Background: Breast cancer is known to be one of the most prevalent cancers among women in both developing and developed countries .The incidence of breast cancer in Pakistan has increased dramatically within the last few years and is the second country after Israel in Asia to have highest proportional cases of breast cancer. However, there are limited data for breast cancer available in the literature from Pakistan.
Objectives: The study was conducted to bring to light the common clinical presentation of breast cancer and to evaluate the frequency of established risk factors in breast carcinoma patients and furthermore to compare the findings between premenopausal and postmenopausal women in Pakistan.
Materials and methods: A 6 months (from July 2012 to Dec 2012) cross sectional survey was conducted in Surgical and Oncology Units of Civil Hospital, Karachi. Data were collected though a well developed questionnaire from 105 female patients diagnosed with carcinoma of breast and analyzed using SPSS version 17. Institutional ethical approval was obtained prior to data collection.
Results: Out of 105 patients, 43 were premenopausal and 62 were postmenopausal, 99 being married. Mean age at diagnosis was 47.8 ± 12.4 years. A painless lump was the most frequent symptom, notived by 77.1%(n=81). Some 55.2% (n=58) patients had a lump in the right breast and 44.8%(n=47) in the left breast. In the majority of cases, the lump was present in upper outer quadrant 41.9% (n=44). Mean period of delay from appearance of symptoms to consulting a doctor was 5.13 ± 4.8 months, from the shortest 1 month to the longest 36 months. Long delay (> 3 months) was the most frequent figure 41.9%. Considering overall risk factors most frequent were first pregnancy after 20 years of age (41%), physical breast trauma (28.6%), lack of breast feeding(21.9%), and early menarche <11 years (19%), followed by null parity (16.2%), consumption of high fat diet (15.2%), family history of breast cancer or any other cancer in first degree relatives (9.5% and 13.3%, respectively). Some of the less common factors were late menopause >54 years (8.6%), use of oral contraceptive pills (10.5%), use of hormone replacement therapy (4.7%),smoking (4.7%) and radiation (0.96%). Significant differences (p<0.005) were observed between pre and post menopausal women regarding history of physical breast trauma, practice of breast feeding and parity.

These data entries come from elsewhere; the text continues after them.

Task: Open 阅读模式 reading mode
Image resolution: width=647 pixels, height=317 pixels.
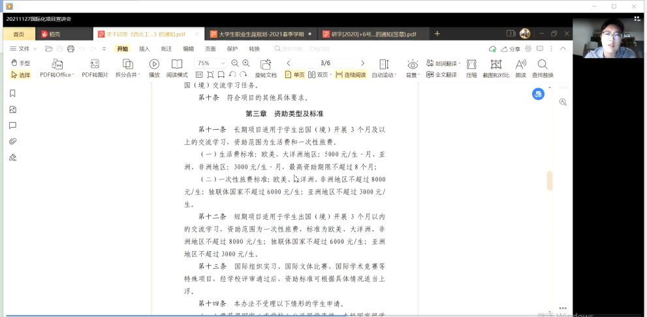Action: pos(177,64)
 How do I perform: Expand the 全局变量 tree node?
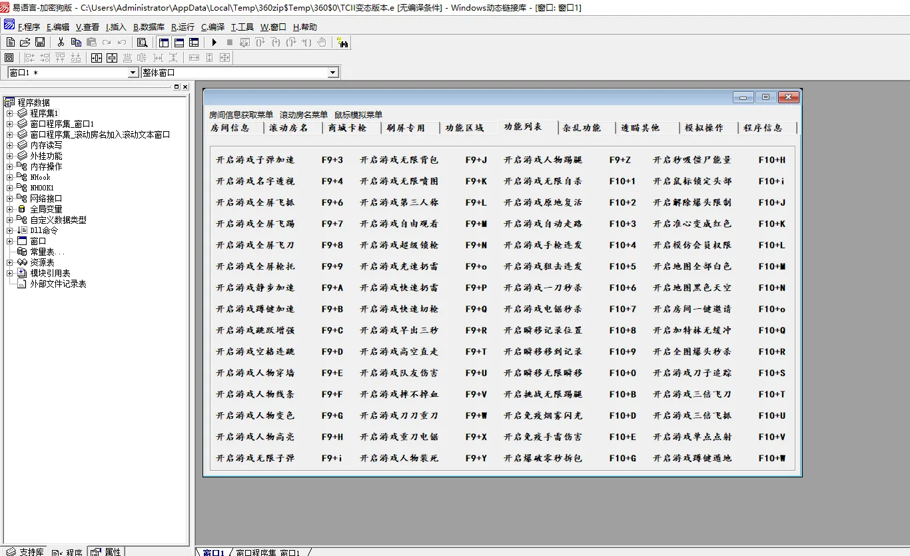point(9,209)
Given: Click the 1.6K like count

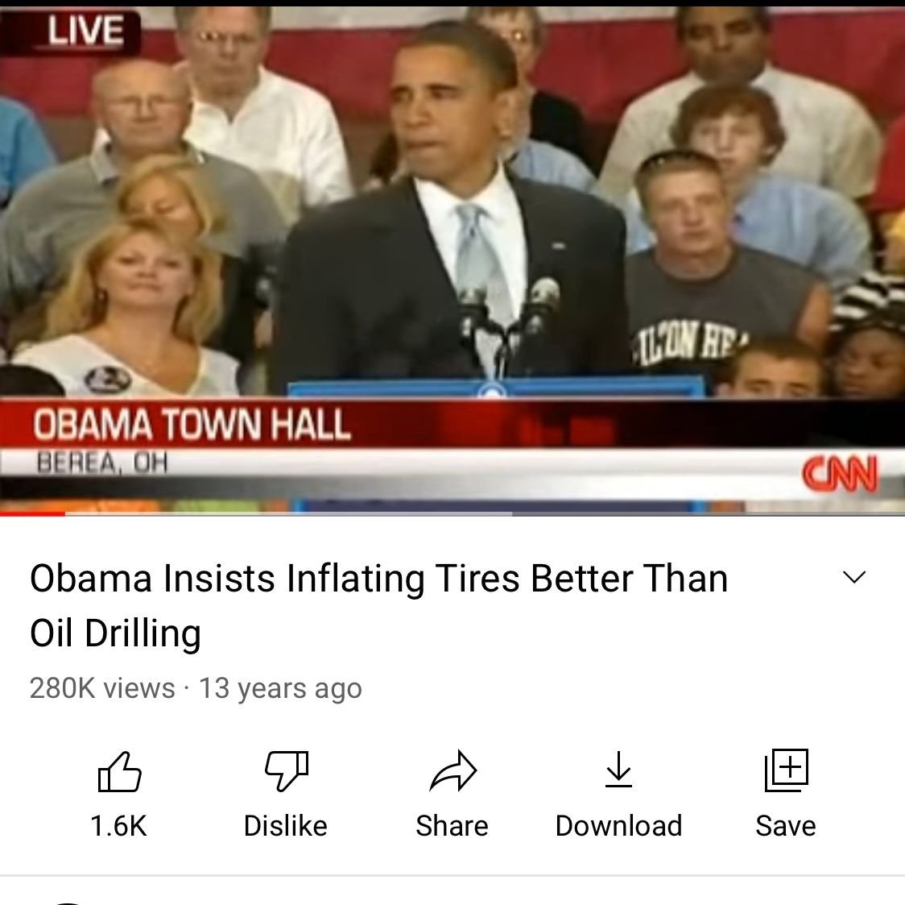Looking at the screenshot, I should (119, 825).
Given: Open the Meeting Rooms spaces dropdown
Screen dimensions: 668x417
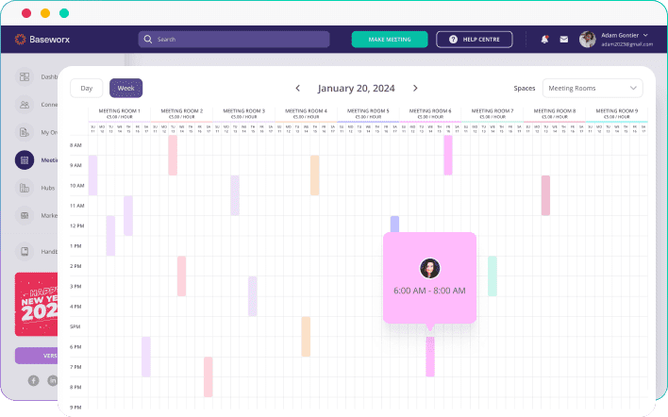Looking at the screenshot, I should tap(593, 88).
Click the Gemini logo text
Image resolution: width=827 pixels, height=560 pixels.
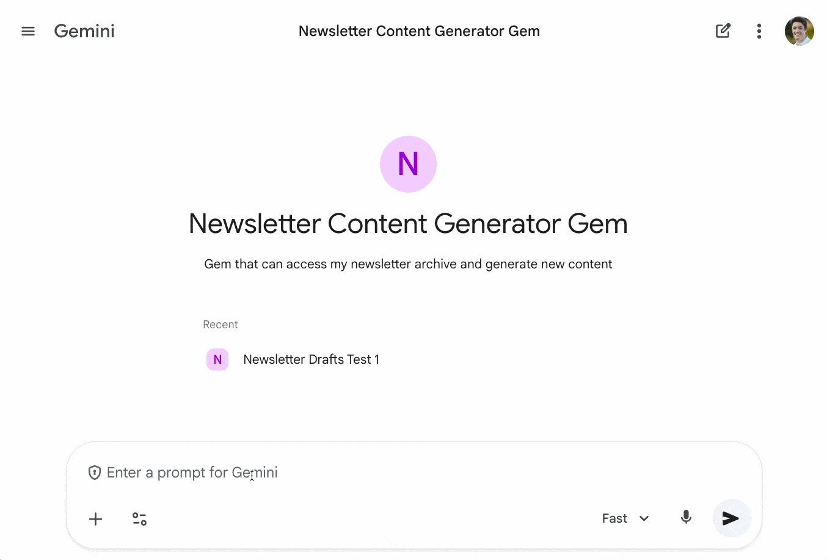pyautogui.click(x=84, y=31)
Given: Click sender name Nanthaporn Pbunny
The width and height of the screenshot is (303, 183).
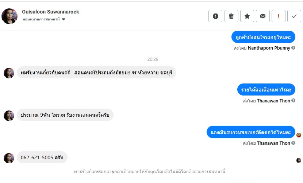Looking at the screenshot, I should tap(269, 48).
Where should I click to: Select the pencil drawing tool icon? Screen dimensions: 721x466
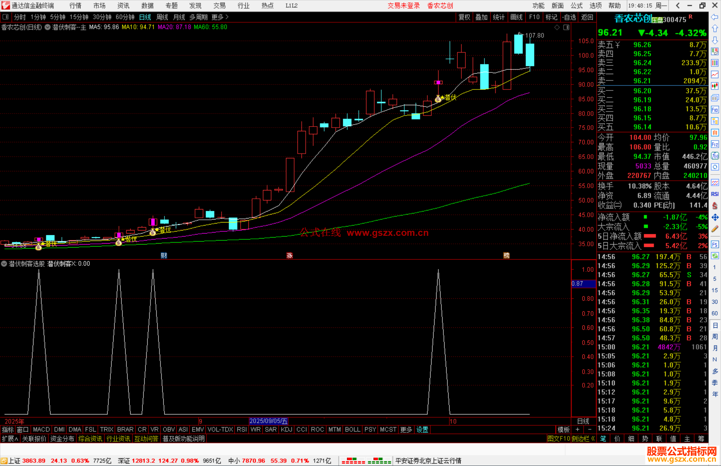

Conclusions: A painless lump was the most frequent clinical presentation noted. Overall age at first child > 20 years, physical breast trauma, lack of breast feeding ,early menarche <11 were the most frequent risk factors. Physical breast trauma, lower parity, a trend for less breast feeding had more significant associations with pre-menopausal than post-menopausal onset. Increase opportunity of disease prevention can be obtained through better understanding of clinical presentation and risk factors important in the etiology of breast cancer.